As controversial, consciousness-altering pastimes go, cannabis use is pretty much as old as civilization. Our far-distant ancestors were getting tipsy from the alcohol in fermented fruit long before the first human toked up, but the University of Lausanne found that cannabis was first domesticated in China 12,000 years ago.
Tracking down the sources of prehistoric weed was a collaborative effort that involved scientists in Britain, China, India, Pakistan, Qatar, and the University of Lausanne in Switzerland.
It’s easy to imagine the researchers gathered for a drum circle and some hacky-sack followed by a truckload of Doritos to put together their findings and publish them in Science Advances. And what they found was (jokes aside), pretty fascinating.
The study spanned 110 genomes of cannabis varietals, from plants still found in the wild to hybrids created since weed use began its slow march toward legalized use in the western world. Research revealed that in China alone, cannabis has been in use for thousands of years for a variety of purposes, from practical — fabrics, rope — to recognizably modern medicinal and recreational uses.
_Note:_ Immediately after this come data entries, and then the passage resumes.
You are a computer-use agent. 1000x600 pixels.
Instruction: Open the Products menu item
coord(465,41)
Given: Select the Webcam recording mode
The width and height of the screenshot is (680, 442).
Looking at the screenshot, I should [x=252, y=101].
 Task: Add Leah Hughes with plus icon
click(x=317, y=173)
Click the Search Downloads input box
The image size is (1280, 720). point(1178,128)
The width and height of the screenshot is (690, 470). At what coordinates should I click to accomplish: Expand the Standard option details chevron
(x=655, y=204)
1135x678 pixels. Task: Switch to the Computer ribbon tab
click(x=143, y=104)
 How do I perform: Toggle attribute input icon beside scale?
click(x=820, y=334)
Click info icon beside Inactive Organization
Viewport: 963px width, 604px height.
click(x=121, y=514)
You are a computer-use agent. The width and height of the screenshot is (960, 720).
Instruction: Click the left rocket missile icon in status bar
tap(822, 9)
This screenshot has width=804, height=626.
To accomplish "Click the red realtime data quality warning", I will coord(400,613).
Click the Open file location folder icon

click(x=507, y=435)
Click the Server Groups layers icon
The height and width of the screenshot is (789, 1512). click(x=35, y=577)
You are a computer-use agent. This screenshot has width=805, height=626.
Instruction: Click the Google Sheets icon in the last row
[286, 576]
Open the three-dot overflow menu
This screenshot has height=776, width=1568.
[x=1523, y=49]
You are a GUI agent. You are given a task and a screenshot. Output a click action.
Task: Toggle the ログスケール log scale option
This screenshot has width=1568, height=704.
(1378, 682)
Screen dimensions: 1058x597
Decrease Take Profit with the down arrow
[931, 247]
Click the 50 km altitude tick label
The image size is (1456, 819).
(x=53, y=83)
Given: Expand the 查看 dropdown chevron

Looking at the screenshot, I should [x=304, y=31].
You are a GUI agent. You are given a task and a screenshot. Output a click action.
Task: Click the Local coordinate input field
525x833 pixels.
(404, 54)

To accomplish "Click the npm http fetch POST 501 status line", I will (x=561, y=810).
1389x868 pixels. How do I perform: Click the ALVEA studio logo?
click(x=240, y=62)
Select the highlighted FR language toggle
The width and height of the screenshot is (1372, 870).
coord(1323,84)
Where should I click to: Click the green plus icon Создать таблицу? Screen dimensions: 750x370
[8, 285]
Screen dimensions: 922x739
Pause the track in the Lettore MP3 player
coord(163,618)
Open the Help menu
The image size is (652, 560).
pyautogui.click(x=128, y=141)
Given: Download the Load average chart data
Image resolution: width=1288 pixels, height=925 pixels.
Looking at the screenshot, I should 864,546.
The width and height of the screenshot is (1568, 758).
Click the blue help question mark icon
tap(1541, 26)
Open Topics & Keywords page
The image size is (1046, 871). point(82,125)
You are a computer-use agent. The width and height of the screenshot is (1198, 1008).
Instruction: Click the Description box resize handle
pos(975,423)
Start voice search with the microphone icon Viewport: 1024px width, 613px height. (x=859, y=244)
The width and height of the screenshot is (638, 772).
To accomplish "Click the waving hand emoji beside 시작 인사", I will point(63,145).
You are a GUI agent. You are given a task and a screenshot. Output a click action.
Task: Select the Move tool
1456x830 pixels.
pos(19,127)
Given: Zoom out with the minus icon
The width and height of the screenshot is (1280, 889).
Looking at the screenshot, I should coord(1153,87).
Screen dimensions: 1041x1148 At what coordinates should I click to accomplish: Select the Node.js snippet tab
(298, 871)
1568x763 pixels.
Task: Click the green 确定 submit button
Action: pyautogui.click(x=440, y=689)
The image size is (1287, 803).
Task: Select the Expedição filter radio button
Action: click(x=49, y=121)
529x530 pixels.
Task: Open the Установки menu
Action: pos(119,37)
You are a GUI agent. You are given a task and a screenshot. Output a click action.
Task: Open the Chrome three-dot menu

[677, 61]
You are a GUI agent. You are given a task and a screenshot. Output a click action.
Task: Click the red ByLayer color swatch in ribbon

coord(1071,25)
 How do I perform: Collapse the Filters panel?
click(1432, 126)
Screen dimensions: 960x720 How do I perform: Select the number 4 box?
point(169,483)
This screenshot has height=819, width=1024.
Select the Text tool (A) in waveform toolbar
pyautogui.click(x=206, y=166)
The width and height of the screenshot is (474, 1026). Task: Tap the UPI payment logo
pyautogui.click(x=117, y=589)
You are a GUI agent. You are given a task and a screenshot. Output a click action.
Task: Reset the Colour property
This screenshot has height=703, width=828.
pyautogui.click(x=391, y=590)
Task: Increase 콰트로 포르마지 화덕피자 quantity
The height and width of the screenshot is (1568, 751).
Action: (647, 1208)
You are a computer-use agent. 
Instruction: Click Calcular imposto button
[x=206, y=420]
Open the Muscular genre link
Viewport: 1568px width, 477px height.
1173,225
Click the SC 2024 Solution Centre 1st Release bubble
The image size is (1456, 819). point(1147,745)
According to the report, “Cannabis Sativa was first domesticated in early Neolithic times in East Asia.”
Research also revealed that “all current hemp and drug cultivars diverged from an ancestral gene pool currently represented by feral plants and landraces in China.”
The 12,000-year mark was basically when the cannabis plant was bred into different categories for the first time, with taller, slimmer plants used to make hemp products and shorter, more robust plants used for resin.
The report stated that while there was a long-accepted view that associated “cannabis with a Central Asian center of crop domestication,” the University of Lausanne study’s results were “consistent with a single domestication origin of Cannabis Sativa in East Asia.”
The full report is here, at Science Advances. It’s full of highly technical language so it’s probably a good idea to not use any cannabis until after you’ve read it.